A Austrália foi pioneira ao proibir as redes sociais para menores de 16 anos em dezembro, ação que impulsionou outros países a estudar restrições para crianças.
O estudo, realizado com dados da Gallup e de outros trabalhos, é analisado por uma equipe global liderada pela Universidade de Oxford.
Embora não haja relação causal direta, os pesquisadores combinaram dados para apontar que o uso intenso de redes sociais tende a reduzir a percepção de felicidade.
De Neve afirma que o conteúdo impulsionado por algoritmos, consumido de forma passiva e majoritariamente de influenciadores, costuma impactar negativamente mais do que formatos que promovem interação social.

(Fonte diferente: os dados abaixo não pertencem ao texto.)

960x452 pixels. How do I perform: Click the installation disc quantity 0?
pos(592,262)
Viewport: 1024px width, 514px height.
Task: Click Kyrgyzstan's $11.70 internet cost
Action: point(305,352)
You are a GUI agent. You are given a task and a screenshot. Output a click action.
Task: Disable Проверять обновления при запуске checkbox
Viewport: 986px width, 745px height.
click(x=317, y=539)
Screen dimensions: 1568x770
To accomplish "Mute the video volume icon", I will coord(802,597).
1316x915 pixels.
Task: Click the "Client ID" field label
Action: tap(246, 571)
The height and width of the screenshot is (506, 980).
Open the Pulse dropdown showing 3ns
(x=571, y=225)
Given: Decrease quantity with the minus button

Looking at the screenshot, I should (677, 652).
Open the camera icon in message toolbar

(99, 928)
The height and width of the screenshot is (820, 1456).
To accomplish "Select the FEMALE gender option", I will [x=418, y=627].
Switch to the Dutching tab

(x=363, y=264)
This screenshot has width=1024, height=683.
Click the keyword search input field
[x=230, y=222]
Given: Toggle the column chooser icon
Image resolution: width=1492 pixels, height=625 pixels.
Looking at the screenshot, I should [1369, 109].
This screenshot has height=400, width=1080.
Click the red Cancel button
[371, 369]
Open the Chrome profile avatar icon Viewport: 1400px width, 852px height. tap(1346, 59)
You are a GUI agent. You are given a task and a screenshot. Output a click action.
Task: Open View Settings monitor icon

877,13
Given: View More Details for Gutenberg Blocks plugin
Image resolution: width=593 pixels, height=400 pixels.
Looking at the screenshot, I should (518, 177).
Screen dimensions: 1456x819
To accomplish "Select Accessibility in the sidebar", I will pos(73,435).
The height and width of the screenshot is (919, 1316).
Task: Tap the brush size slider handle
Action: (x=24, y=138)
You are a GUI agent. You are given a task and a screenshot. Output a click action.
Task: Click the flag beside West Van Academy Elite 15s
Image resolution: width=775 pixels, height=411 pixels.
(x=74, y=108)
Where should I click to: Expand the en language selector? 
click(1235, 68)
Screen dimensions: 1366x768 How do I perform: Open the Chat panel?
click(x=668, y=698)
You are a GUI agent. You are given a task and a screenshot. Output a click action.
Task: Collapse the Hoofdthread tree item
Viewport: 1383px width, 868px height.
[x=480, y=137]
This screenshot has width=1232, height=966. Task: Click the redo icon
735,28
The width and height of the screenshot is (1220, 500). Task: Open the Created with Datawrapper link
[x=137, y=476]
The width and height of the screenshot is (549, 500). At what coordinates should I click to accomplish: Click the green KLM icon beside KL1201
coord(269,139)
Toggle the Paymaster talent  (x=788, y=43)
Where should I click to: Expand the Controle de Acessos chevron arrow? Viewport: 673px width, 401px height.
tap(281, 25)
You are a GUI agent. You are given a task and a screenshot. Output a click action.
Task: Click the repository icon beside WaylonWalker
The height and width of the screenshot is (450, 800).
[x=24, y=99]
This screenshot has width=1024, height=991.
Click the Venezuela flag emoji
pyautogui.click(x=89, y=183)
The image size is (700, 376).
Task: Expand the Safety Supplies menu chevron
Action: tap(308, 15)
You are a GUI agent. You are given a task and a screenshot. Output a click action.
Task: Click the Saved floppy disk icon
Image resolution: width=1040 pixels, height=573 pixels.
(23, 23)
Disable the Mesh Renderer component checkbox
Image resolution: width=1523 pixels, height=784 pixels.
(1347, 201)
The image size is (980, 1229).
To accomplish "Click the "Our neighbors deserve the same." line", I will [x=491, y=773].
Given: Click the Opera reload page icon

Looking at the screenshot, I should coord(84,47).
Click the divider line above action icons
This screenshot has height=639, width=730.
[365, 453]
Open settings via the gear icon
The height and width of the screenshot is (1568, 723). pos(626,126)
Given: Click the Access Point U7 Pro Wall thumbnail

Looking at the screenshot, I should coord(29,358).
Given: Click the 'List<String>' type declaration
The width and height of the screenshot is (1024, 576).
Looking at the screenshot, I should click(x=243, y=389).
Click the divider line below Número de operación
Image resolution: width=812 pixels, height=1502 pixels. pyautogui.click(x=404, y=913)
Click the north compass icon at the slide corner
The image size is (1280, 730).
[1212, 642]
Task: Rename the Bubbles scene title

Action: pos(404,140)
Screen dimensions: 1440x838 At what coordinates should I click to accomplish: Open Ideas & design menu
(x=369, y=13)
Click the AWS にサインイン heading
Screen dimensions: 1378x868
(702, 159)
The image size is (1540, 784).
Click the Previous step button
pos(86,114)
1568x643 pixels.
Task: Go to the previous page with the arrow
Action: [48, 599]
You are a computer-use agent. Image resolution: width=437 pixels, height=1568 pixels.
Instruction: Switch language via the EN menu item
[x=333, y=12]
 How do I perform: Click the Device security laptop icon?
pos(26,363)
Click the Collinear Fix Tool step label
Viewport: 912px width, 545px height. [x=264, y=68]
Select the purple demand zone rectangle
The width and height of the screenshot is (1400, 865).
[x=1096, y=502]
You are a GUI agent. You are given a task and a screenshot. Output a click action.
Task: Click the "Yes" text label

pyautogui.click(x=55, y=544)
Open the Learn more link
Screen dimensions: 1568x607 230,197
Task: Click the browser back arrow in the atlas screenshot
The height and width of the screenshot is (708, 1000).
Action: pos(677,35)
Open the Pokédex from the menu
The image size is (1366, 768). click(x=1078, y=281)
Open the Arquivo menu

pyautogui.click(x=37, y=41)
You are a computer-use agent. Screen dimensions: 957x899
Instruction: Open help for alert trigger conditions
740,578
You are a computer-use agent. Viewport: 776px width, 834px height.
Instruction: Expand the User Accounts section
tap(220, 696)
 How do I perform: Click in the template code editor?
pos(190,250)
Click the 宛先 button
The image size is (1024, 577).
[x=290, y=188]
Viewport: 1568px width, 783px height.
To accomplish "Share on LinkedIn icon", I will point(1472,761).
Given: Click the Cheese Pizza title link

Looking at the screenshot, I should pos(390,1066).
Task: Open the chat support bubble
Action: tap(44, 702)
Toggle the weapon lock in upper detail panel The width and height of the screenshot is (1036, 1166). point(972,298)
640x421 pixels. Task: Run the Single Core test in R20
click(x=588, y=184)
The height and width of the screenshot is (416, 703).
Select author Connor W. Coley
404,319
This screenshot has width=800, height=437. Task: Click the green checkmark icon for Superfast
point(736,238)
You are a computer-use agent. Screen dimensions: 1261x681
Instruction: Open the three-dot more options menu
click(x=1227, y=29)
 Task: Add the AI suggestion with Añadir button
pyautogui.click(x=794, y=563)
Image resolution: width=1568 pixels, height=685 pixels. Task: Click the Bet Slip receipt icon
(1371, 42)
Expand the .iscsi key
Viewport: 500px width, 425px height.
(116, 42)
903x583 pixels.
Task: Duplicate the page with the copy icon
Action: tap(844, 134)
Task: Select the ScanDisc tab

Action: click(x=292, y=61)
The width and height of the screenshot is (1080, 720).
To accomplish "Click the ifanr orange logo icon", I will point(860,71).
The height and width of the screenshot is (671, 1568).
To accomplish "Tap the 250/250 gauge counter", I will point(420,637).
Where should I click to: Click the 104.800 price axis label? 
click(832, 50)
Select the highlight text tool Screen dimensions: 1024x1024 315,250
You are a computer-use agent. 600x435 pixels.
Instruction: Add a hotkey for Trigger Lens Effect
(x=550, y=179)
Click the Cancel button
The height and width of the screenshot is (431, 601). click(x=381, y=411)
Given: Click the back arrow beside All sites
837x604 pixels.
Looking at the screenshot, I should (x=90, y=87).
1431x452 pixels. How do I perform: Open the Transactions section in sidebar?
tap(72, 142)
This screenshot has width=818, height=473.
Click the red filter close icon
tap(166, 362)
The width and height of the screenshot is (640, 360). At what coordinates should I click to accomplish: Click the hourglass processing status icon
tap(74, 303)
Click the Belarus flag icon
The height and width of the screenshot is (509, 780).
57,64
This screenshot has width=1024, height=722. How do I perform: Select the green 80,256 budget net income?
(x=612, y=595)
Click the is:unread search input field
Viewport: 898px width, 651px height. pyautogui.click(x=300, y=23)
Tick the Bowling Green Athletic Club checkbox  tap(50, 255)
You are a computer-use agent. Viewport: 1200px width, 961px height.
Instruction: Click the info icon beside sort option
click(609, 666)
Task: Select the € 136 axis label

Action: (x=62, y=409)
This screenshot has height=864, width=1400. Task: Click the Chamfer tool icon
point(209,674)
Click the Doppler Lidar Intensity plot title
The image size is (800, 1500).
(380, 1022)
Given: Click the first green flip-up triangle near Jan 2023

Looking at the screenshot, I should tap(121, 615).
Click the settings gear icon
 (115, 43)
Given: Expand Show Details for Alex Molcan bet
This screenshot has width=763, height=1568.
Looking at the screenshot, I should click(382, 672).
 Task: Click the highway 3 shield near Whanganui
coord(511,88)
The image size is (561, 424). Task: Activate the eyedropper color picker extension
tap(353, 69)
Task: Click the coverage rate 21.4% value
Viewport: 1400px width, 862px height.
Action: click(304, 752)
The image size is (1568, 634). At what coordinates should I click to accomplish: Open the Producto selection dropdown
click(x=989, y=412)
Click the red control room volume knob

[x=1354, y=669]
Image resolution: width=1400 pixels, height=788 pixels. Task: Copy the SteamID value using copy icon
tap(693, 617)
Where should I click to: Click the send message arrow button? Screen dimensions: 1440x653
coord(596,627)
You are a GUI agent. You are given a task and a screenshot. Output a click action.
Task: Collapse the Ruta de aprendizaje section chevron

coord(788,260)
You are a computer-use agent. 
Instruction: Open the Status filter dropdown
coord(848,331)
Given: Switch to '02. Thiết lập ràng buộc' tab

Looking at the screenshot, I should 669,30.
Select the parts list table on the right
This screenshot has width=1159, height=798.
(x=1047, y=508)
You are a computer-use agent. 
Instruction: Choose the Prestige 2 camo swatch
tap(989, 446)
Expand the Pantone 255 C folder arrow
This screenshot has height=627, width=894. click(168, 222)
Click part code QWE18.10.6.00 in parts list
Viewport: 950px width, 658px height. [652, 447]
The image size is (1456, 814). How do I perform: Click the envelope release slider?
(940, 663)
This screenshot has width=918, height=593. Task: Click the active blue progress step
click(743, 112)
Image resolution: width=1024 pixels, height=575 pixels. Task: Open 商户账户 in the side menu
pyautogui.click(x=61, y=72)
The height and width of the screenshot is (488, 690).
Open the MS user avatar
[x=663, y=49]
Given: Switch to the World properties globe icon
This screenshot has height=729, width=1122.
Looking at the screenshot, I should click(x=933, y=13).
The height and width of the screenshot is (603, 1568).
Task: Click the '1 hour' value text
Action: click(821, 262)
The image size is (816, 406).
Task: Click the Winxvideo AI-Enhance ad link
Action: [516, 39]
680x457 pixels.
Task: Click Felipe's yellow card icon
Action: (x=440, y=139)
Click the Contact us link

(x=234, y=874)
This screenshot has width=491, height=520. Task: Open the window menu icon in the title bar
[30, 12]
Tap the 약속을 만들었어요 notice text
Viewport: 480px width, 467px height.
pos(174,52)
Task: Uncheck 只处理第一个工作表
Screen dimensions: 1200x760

Entre as 15 anos, meninas que passam mais de cinco horas diárias nas redes relatam menor satisfação com a vida do que aquelas com uso menor.
Os dados da Gallup mostram queda drástica na avaliação de vida entre jovens com menos de 25 anos nos Estados Unidos, Canadá, Austrália e Nova Zelândia na última década.
Em contraste, o bem-estar entre jovens de outras regiões aumentou, em média, no mesmo período, segundo a pesquisa.
Julie Ray, editora-chefe da Gallup, sugere que a diferença reflete condições sociais mais amplas e o apoio percebido pelos jovens, que varia entre países.